Element lookup items
--- begin ---

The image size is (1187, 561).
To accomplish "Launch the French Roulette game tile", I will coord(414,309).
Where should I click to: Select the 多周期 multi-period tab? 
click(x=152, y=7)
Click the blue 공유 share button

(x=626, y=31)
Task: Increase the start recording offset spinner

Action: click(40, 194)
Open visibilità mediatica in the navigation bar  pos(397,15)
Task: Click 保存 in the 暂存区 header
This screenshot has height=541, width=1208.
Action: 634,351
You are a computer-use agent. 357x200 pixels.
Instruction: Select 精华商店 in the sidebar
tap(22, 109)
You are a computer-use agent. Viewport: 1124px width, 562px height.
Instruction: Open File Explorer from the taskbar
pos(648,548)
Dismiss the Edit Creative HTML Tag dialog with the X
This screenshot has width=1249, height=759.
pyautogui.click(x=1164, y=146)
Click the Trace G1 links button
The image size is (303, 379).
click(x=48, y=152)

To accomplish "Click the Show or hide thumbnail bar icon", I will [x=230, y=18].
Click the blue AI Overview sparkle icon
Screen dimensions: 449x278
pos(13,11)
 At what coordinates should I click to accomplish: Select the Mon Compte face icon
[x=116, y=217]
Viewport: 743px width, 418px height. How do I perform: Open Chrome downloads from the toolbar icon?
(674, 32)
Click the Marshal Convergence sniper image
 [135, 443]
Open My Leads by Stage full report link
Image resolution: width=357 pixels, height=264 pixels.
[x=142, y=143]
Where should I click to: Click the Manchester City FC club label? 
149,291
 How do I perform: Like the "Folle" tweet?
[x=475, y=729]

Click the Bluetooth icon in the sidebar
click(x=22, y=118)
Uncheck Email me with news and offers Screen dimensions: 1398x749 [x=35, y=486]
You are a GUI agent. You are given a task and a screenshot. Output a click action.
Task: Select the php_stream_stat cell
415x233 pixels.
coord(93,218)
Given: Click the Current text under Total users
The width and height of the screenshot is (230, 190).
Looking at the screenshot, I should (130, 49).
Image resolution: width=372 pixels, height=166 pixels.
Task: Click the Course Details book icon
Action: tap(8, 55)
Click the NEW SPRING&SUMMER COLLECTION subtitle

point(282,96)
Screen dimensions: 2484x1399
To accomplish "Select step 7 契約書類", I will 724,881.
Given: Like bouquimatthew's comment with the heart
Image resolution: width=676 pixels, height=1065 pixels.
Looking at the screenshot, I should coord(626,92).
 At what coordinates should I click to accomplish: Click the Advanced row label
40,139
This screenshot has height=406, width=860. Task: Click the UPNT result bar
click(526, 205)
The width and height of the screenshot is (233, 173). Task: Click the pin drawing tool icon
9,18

--- end ---

Please repeat the items word for word, beginning at the line containing "Task: Increase the" and stopping after the line containing "click(x=48, y=152)".

Task: Increase the start recording offset spinner

Action: click(40, 194)
Open visibilità mediatica in the navigation bar  pos(397,15)
Task: Click 保存 in the 暂存区 header
This screenshot has height=541, width=1208.
Action: 634,351
You are a computer-use agent. 357x200 pixels.
Instruction: Select 精华商店 in the sidebar
tap(22, 109)
You are a computer-use agent. Viewport: 1124px width, 562px height.
Instruction: Open File Explorer from the taskbar
pos(648,548)
Dismiss the Edit Creative HTML Tag dialog with the X
This screenshot has width=1249, height=759.
pyautogui.click(x=1164, y=146)
Click the Trace G1 links button
The image size is (303, 379).
click(x=48, y=152)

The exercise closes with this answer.